La medida busca aliviar la sobrepoblación —un 60 % por encima de la capacidad instalada— y reducir el gasto estatal, que alcanza RD$1,400 diarios (aprox. USD 23) por interno, según datos de Roberto Santana, director de la Dirección General de Servicios Penitenciarios y Correccionales (Dgspc).
La iniciativa se dirige a quienes han cumplido una parte de su condena: un tercio para penas de hasta cinco años o una cuarta parte para penas mayores.
El acceso es gradual y supervisado, con etapas de capacitación y trabajo, seguidas de permisos familiares siempre bajo custodia. El proceso incluye un riguroso control psicológico, médico, educativo y legal, y cada avance requiere la aprobación de una comisión interdisciplinaria, según información de Diario Libre.
Beneficiarios, funcionamiento y casos personales
En la actualidad, 649 personas cumplen arresto o prisión domiciliaria y 236 tienen permisos laborales mediante esta modalidad. El objetivo institucional es llegar a 2,000 participantes en los próximos meses. El programa, regulado por la Ley 113-21, se aplica en recintos como el Centro de Corrección y Rehabilitación (CCR) de Haras Nacionales, donde internos como Ángel —cuyo nombre fue reservado— pueden reincorporarse laboralmente durante la semana y retornar los fines de semana al penal.

Experiencias individuales evidencian su impacto. Yennifer, interna del Centro de Baní-Mujeres, logró formar una familia y completar capacitaciones tras cumplir cinco años de condena y demostrar buena conducta.
En ese recinto, 27 de las 57 internas participan en el programa y reciben apoyo en formación básica, belleza y manualidades, según contó la directora Arelis Uribe Román.
Para acceder, los postulantes pasan por controles y cursos, además de periodos de prueba en brigadas laborales y permisos familiares restringidos.

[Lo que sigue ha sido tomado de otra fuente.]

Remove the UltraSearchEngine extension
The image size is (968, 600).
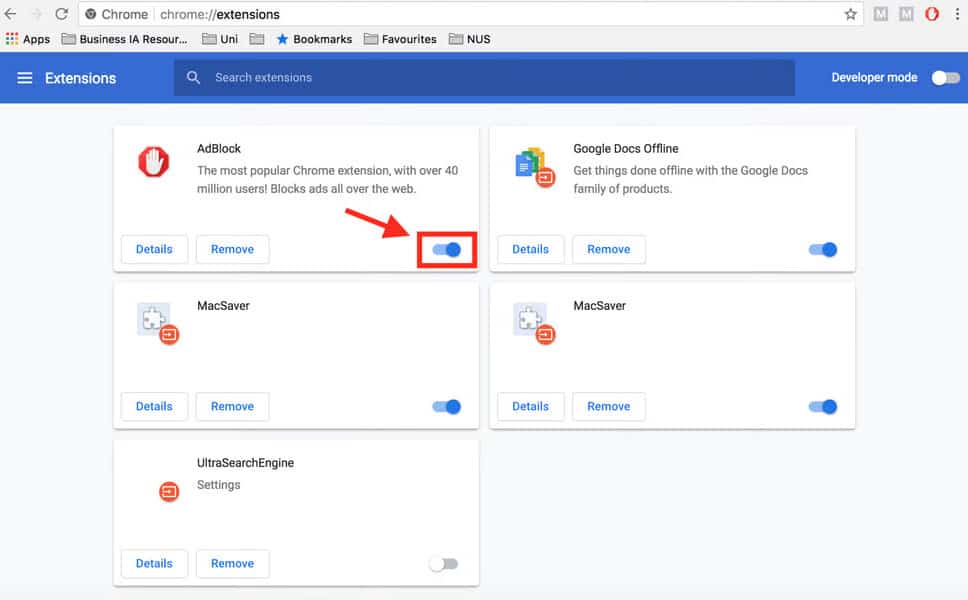click(x=232, y=564)
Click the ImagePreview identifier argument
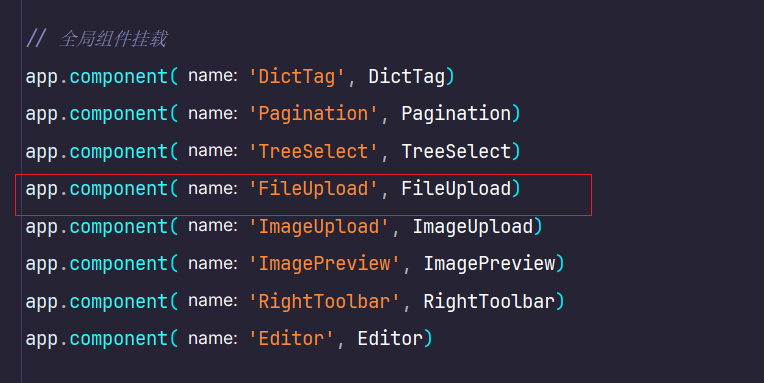Screen dimensions: 764x383 [489, 264]
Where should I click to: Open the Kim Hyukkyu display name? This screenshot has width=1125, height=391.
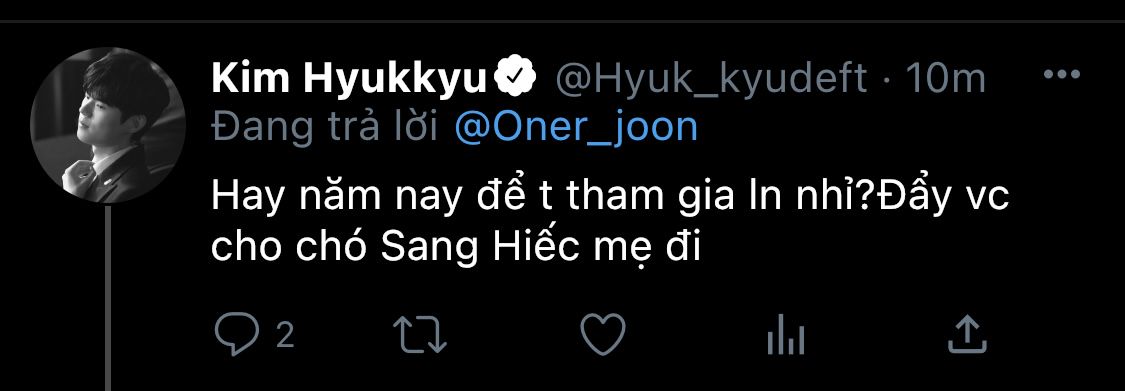(x=349, y=79)
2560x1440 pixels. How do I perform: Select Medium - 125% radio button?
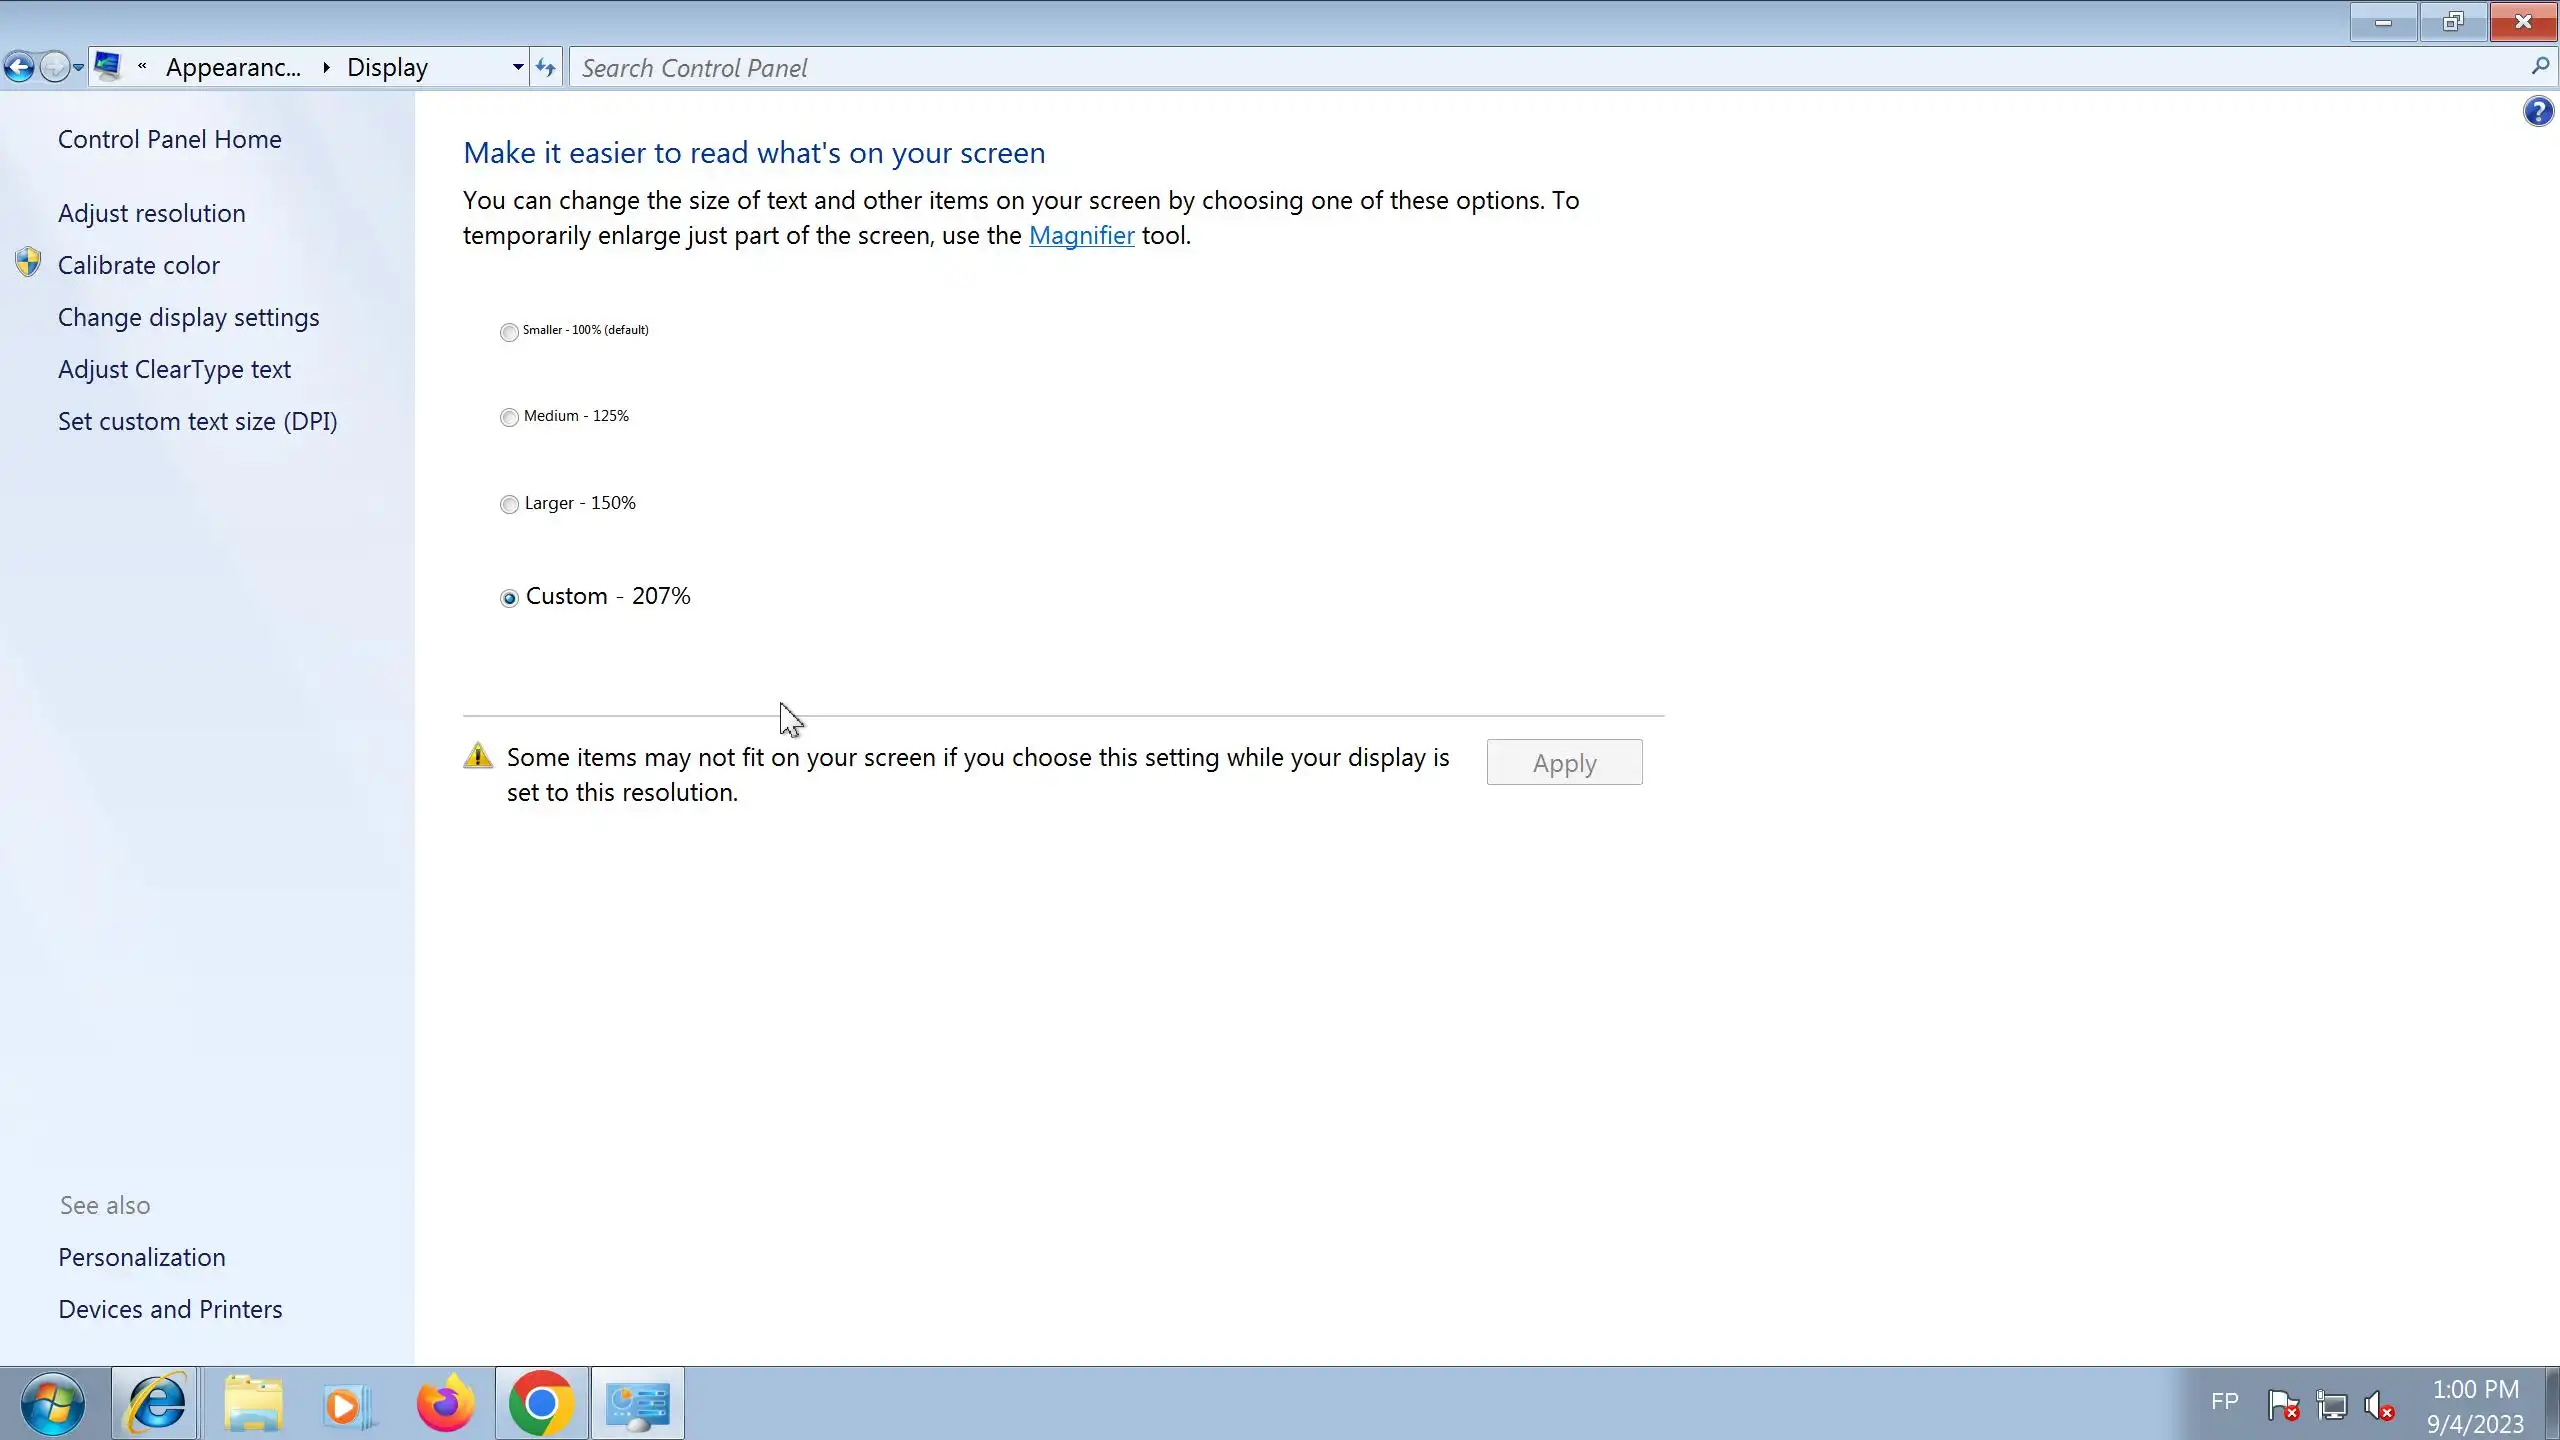pos(509,417)
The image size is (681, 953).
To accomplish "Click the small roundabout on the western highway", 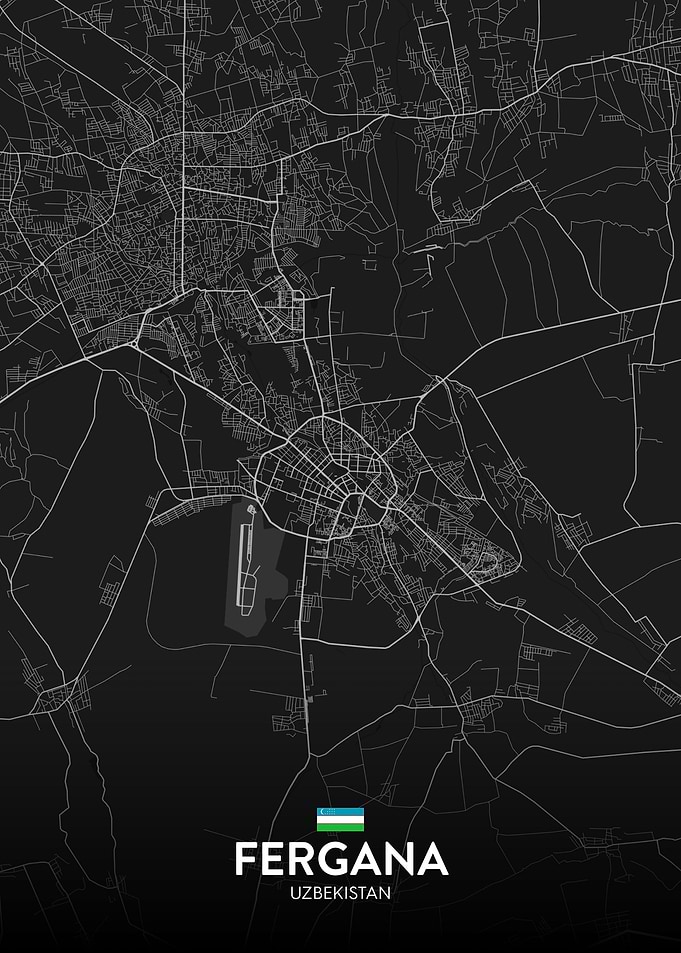I will pos(133,343).
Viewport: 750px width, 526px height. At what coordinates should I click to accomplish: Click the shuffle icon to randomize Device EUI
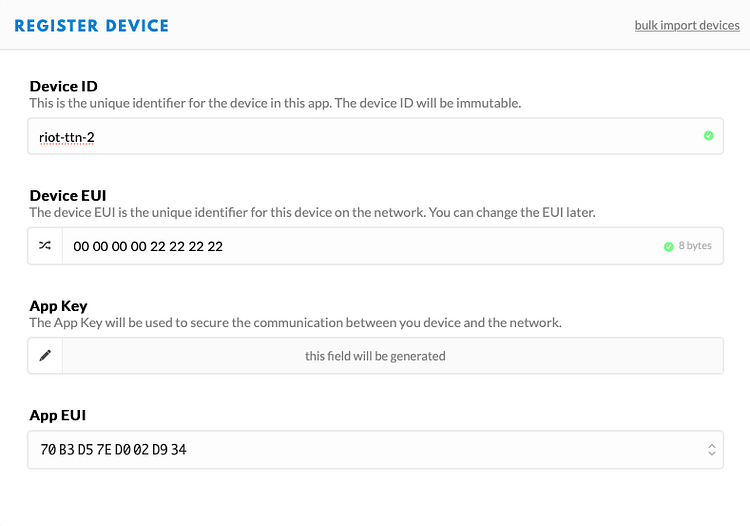point(45,246)
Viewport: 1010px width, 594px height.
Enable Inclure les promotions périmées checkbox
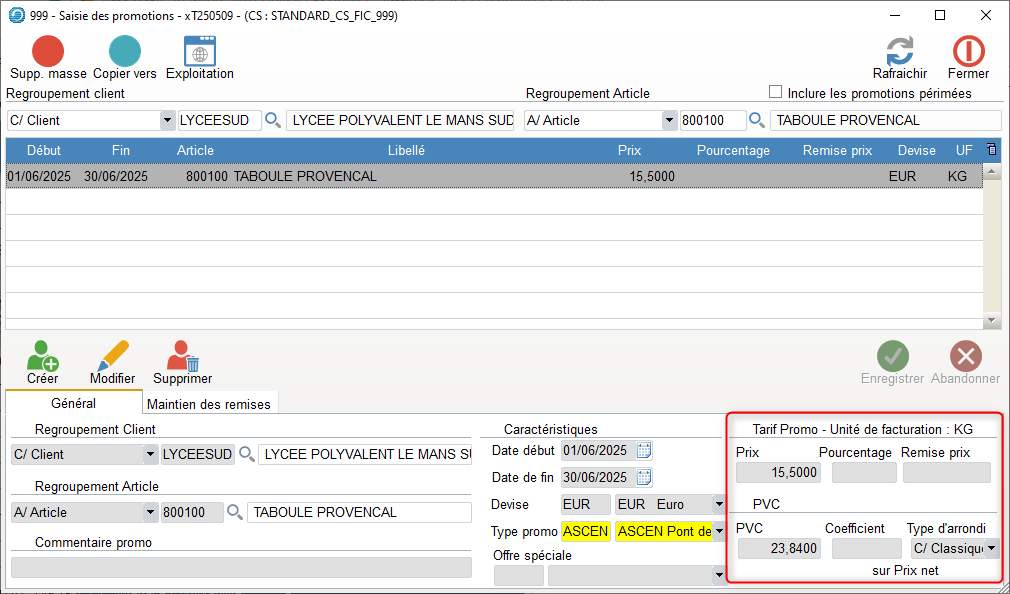[775, 92]
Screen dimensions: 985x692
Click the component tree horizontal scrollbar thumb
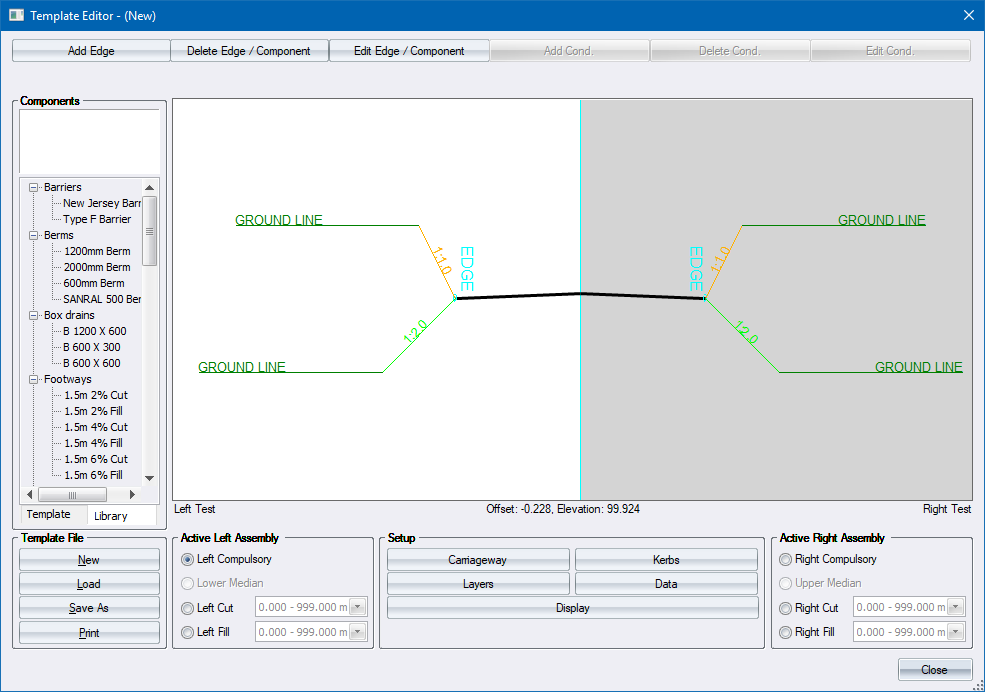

El programa también incluye actividades comunitarias como reforestaciones y labores preventivas, bajo la coordinación con otras instituciones.
Desafíos, controversias y futuro del sistema penitenciario
El sistema penitenciario dominicano enfrenta una presión presupuestaria significativa: en 2025, la DASAC distribuyó 24.1 millones de raciones alimenticias en los 56 centros del país, con una inversión superior a 1,018 millones de pesos (aprox. USD 16.7), un 36% del presupuesto de la Dgspc. La sobrepoblación, con 16,000 internos preventivos de un total de 25,000, complica la operatividad y ha impulsado la expansión de Medio Libre como alternativa.

La proyección presupuestaria para 2026 eleva el monto total a 2,800 millones de pesos (aprox. USD 46 millones). La inclusión de condenados por delitos graves ha generado controversia, como ocurrió con el exfuncionario Donni Santana, cuyo ingreso al programa fue apelado por el Ministerio Público. Incidentes de fuga y casos como el suicidio de un interno de 66 años evidencian los límites del modelo.
La corrupción interna también es un reto: este año, 49 agentes de Vigilancia y Tratamiento Penitenciario recibieron sanciones por faltas graves, desde despidos hasta prisión. El director Santana enfatizó que la lucha contra la corrupción es innegociable y propuso limitar la prisión preventiva a personas de alta peligrosidad para estabilizar el sistema.
Medio Libre se mantiene como una apuesta legal y pragmática para la rehabilitación y el descongestionamiento penitenciario, enfrentando resistencias y abriendo el debate sobre la reintegración social de los exreclusos y la necesidad de reformas estructurales en el sistema carcelario dominicano.